- **Problem to solve**:
Copy everything in the agreement text from "13.3 The termination" down to "thereafter.", changing "antecedent" to "prior".

- **Text shown**:
11.2 The restrictions contained in each sub-clause of this Clause shall be
construed as separate and individual restrictions and shall each be
capable of being severed without prejudice to the other restrictions or to
the remaining provisions of this Agreement.
12. Announcements
12.1 No announcement (other than if and to the extent required by law or by any
governmental or regulatory body) shall be made by or on behalf of the
Parties concerning the subject matter of this Agreement without the prior
written consent of the other Parties.
13. Termination
13.1 This Agreement shall remain in full force and effect unless and until
terminated in accordance with the provisions of this Clause 13.
13.2 Subject to the provisions of Clause 13.3 this Agreement shall terminate
forthwith upon:-
13.2.1 all the Individual Shareholders ceasing to hold any of the Shares;
13.2.2 the making of an order or the passing of an effective resolution for the
winding-up of the Company (otherwise than for the purpose of a
reconstruction pursuant to a scheme previously approved by the
Shareholders); or
13.2.3 the execution of an instrument in writing between all of the Shareholders
terminating this Agreement.
13.3 The termination of this Agreement (howsoever arising):-
13.3.1 shall be without prejudice to the rights of any Party accrued hereunder
as at the date of termination or to any claim which any Party may have
for damages against or otherwise arising from any antecedent breach
thereof by any other Party; and
13.3.2 shall not operate to affect such of the provisions hereof as in
accordance with their terms are expressed to operate or have effect
thereafter.

- **Rows**:
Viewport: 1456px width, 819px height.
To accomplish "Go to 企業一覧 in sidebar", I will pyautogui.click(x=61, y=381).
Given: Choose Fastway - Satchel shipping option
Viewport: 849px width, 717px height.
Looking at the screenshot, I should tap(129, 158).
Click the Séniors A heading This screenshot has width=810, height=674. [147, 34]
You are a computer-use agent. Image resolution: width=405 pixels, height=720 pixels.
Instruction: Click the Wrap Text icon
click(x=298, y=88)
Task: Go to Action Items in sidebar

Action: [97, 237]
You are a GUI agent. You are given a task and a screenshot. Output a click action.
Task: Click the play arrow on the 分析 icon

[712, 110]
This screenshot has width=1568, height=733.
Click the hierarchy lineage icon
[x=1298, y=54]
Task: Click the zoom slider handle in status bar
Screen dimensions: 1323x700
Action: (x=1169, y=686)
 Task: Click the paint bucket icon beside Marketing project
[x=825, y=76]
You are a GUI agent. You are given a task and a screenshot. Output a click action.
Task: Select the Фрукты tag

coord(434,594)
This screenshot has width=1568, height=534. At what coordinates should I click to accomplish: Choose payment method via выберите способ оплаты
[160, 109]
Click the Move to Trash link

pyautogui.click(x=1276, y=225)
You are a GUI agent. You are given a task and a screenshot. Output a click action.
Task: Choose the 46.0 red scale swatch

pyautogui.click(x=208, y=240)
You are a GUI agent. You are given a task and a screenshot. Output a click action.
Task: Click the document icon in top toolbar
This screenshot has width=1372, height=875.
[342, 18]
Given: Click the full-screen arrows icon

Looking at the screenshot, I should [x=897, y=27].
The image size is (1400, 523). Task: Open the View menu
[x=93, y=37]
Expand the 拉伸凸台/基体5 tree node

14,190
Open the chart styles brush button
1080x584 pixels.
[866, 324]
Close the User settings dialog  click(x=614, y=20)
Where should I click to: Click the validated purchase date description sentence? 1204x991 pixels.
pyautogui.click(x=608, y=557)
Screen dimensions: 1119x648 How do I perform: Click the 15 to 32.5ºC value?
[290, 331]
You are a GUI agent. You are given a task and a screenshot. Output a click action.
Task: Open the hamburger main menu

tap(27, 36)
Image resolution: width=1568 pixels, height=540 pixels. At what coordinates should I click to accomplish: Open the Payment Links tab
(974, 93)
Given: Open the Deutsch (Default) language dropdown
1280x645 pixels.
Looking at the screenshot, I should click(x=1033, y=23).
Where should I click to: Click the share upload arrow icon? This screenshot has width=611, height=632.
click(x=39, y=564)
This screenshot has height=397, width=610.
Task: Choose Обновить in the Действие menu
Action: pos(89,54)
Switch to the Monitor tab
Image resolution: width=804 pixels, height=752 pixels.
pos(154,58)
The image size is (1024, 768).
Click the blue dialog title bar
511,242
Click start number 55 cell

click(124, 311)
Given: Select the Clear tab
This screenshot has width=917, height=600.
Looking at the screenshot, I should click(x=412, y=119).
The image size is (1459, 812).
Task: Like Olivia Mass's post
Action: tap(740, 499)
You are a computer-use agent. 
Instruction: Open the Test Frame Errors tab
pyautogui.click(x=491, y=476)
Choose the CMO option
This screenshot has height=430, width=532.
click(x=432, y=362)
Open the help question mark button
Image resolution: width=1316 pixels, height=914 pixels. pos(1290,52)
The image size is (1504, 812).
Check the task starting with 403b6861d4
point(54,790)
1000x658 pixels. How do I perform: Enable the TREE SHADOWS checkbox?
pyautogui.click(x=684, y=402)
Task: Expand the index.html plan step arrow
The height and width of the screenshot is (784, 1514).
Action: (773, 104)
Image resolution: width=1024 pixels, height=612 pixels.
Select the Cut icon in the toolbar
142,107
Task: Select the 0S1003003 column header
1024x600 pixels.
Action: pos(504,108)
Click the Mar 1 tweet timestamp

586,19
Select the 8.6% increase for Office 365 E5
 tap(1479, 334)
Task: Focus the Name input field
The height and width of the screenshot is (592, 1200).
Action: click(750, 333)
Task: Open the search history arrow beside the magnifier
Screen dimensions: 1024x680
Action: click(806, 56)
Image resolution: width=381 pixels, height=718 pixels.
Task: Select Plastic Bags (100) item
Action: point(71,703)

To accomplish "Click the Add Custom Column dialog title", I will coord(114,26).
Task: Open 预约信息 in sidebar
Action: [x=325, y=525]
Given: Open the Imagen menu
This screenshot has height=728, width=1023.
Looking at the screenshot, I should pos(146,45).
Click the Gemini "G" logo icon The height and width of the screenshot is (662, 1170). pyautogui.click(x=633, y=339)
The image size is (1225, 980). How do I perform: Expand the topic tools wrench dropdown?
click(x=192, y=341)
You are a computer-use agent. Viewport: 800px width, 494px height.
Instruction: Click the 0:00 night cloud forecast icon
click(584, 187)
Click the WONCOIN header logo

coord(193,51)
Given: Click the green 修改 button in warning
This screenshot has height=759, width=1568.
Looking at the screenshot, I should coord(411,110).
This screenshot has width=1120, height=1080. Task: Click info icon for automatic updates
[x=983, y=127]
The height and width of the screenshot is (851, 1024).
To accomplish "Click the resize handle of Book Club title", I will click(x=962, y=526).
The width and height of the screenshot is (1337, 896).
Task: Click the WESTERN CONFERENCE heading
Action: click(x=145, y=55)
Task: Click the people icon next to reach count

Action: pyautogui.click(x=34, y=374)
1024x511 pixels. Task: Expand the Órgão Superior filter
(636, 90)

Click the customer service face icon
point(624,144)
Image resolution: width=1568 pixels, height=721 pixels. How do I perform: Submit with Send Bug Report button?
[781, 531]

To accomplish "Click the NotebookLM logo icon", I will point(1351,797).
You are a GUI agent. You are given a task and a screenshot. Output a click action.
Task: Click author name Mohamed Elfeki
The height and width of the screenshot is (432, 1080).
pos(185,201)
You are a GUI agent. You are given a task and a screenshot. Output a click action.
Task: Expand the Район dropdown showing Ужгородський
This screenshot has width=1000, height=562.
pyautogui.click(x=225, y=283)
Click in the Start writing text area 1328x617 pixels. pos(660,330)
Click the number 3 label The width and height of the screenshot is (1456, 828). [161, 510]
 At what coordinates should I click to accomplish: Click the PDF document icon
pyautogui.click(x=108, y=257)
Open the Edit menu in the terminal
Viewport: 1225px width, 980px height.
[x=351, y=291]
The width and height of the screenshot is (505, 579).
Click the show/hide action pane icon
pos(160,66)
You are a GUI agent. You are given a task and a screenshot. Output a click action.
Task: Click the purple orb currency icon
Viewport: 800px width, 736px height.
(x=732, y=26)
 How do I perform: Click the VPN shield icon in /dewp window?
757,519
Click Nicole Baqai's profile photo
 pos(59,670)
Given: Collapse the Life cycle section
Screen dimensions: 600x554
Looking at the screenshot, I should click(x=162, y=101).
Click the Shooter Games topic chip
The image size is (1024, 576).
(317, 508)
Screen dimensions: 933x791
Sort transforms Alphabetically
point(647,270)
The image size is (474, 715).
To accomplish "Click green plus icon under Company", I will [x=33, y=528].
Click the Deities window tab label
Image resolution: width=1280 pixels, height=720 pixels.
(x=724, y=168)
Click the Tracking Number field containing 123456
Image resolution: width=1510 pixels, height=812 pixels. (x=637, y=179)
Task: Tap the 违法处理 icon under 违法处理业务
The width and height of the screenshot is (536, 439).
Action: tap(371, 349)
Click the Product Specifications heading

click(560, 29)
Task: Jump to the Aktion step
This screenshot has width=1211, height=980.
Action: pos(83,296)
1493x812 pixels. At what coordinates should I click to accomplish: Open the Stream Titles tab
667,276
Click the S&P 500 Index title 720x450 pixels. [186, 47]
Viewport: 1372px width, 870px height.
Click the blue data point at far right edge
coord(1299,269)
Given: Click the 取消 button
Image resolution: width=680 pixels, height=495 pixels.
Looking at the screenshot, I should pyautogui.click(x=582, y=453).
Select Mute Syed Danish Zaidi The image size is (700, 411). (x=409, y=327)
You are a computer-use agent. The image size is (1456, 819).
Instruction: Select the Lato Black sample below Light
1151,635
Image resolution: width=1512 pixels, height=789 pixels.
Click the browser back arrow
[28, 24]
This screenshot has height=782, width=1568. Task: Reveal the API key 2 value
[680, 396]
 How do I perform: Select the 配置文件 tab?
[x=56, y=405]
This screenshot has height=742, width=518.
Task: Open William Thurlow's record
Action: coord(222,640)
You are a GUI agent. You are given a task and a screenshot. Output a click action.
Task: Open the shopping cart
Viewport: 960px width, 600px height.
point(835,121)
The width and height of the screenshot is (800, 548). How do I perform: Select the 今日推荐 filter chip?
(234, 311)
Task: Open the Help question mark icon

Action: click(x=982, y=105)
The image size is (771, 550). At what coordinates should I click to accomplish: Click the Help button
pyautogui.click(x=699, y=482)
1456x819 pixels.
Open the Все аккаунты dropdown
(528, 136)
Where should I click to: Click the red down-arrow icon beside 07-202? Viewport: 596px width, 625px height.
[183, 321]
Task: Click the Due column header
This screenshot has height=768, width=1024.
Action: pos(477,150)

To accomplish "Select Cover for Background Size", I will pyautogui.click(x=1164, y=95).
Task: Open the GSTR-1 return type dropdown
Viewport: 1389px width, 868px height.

- **Exercise solution**:
13.3 The termination of this Agreement (howsoever arising):-
13.3.1 shall be without prejudice to the rights of any Party accrued hereunder
as at the date of termination or to any claim which any Party may have
for damages against or otherwise arising from any prior breach
thereof by any other Party; and
13.3.2 shall not operate to affect such of the provisions hereof as in
accordance with their terms are expressed to operate or have effect
thereafter.